▸ **What is required**: Search the listing below for the line with "Task: Click open", then write out that line and every one after it exactly, without the pictures.

*** Block opens ***

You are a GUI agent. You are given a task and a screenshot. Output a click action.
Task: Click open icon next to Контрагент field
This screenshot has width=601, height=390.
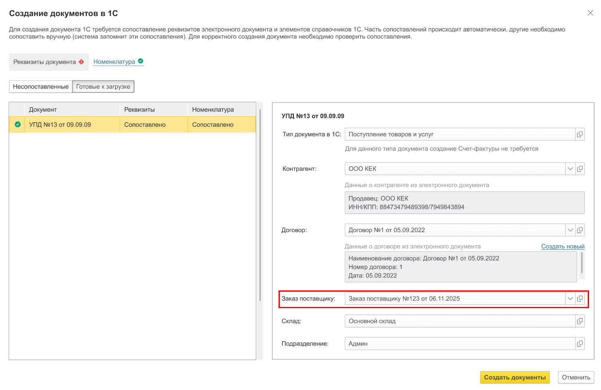pyautogui.click(x=580, y=169)
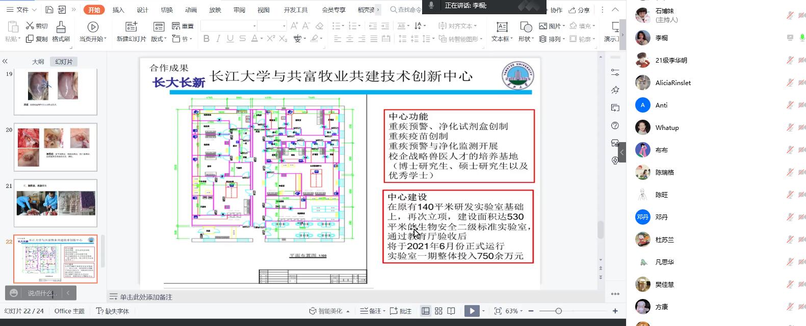Click the zoom slider handle
The height and width of the screenshot is (326, 806).
[558, 311]
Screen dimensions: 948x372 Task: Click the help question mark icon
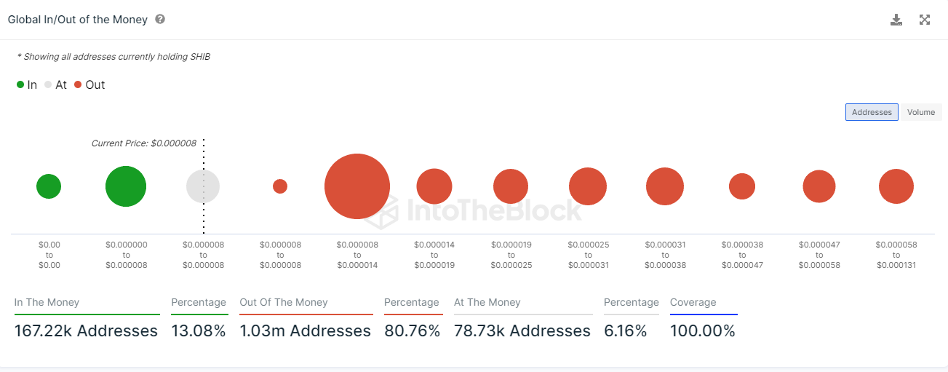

*** Block closes ***

▸ **Answer**:
Task: Click open icon next to Контрагент field
This screenshot has width=601, height=390.
pyautogui.click(x=580, y=169)
Click the zoom slider handle
The height and width of the screenshot is (326, 806).
[558, 311]
Screen dimensions: 948x372 Task: Click the help question mark icon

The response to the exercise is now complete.